Le séminaire d’anthropologie ISLAND a débuté son cycle de conférences au CUFR fin septembre. Ses différentes thématiques portent sur l’histoire de Mayotte et des Comores, l’économie bleue au sein de l’archipel géographique et son patrimoine. Ces conférences ont pour but de lancer des pistes de réflexions pour monter à l’issue un projet ANR (Agence Nationale de la Recherche) portant sur la singularité de l’insularité. Ce lundi 13 novembre, la conférence du doctorant Raffaele Maddaluno avait pour titre : « Archipel-logiques comoriennes : la matérialité de la mer pour repenser les enjeux de l’économie bleue dans l’océan Indien ». Sa réflexion est le fruit de 7 mois de recherches ethnographiques réalisées dans les 3 îles des Comores et à Mayotte.
Depuis plusieurs années, les principes conservationnistes des aires marines sont mises en place à Mayotte et aux Comores. Mais le chercheur a pu constater sur le terrain que celles-ci sont souvent là pour servir d’appui au mythe de l’économie bleue qui a toujours pour logique la croissance dans une optique capitaliste. Ainsi, elle s’oppose souvent, malgré ses prétentions, à une véritable protection de la mer et de ses ressources, mais aussi aux logiques écologiques des travailleurs de la mer comoriens. « Au cours de mon séjour aux Comores, j’ai pu constater que les pêcheurs et autres travailleurs de la mer avaient une forte conscience écologique, mais que celle-ci n’avait pas la même logique que celle de l’économie bleue que les politiques mettent en place », a déclaré Raffaele Maddaluno. « Parfois, les principes conservationnistes se heurtent aux contraintes matérielles des travailleurs de la mer qui ont une autre façon de voir la protection de l’environnement », ajoute-il.
Des « archipel-logiques » comoriennes
Le chercheur a pu constater au cours de son étude ethnographique que les pêcheurs et autres travailleurs de la mer obéissaient davantage à des logiques inter-île prenant en compte l’intégralité de l’archipel géographique. « Souvent les acteurs de la mer ne sont pas vraiment pris en compte dans les politiques de conservation. Or ils ont leur propre logique qui n’est pas centralisée mais se déploie entre les îles, d’où mon appellation de « archipel-logiques » », explique le chercheur qui précise que sa réflexion n’a pas pour objet de fustiger les politiques, mais de tenter de « déplacer le regard » et de « mettre en évidence l’imbrication profonde entre l’histoire de l’archipel et son économie ».
Par ailleurs, le doctorant a évoqué la manière dont les principes de l’économie bleue et du développement durable affectaient l’imaginaire des populations. « Le développement durable est un mythe qui se heurte parfois aux exigences matérielle », a-t-il souligné en donnant plusieurs exemples de cas concrets qu’il a rencontré aux Comores.
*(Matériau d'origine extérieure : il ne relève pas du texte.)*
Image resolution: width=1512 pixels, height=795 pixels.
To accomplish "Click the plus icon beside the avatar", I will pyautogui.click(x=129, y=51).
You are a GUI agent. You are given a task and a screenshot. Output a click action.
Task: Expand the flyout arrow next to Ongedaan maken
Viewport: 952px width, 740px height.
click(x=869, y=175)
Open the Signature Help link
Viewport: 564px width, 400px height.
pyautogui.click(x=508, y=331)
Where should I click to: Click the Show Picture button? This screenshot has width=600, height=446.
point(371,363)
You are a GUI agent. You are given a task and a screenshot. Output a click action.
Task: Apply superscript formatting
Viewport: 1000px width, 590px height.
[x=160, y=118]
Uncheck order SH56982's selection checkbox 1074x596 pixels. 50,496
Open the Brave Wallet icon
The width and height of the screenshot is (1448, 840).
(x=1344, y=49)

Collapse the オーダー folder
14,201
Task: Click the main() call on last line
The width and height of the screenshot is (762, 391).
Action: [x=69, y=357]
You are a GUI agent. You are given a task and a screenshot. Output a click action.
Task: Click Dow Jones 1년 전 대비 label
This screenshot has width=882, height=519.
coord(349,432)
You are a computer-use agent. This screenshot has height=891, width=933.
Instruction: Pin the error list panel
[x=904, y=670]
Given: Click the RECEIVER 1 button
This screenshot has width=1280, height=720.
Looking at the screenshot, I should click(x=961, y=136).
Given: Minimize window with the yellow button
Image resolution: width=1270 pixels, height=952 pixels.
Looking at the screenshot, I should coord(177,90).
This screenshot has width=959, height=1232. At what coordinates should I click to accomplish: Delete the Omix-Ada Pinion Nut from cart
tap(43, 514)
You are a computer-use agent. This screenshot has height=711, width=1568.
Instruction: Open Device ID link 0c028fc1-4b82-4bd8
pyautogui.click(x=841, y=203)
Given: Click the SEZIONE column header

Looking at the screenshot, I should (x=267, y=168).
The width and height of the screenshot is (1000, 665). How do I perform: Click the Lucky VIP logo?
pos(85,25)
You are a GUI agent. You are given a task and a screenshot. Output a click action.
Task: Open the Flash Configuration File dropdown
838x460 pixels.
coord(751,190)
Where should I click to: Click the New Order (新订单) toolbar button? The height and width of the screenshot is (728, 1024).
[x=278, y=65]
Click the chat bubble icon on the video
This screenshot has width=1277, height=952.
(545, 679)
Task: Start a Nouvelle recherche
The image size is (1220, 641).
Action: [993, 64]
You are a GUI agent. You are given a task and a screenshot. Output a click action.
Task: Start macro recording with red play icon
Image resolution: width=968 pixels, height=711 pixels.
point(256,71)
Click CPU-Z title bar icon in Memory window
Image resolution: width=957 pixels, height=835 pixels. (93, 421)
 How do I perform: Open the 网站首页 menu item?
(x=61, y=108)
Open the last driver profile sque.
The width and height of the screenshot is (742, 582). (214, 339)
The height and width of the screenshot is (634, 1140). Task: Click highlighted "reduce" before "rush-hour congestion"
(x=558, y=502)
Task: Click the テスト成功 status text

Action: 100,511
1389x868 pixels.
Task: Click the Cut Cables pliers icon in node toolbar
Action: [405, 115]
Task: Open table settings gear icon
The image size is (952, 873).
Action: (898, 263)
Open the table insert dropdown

Mayotte est, bien évidemment intégrée dans cette étude de par sa connexion historique et culturelle avec les autres îles des Comores. Ces pistes de réflexion aboutiront à la rédaction d’une thèse d’ici 2025 qui viendra ajouter de la matière à l’anthropologie des Comores qui n’a été jusque-là que peu étudiée.
Nora Godeau
Encadré : les prochaines conférences du séminaire ISLAND :
- Vendredi 24 novembre : « Le pain : un objet surchargé de sens »
Intervenante : Cristina Papa, anthropologue à l’université de Perugia
Salle polyvalente du CUFR de 9h à 11h
- Samedi 25 novembre : « Des mensonges pour dire la vérité : l’esclavage à travers les contes de l’archipel des Comores »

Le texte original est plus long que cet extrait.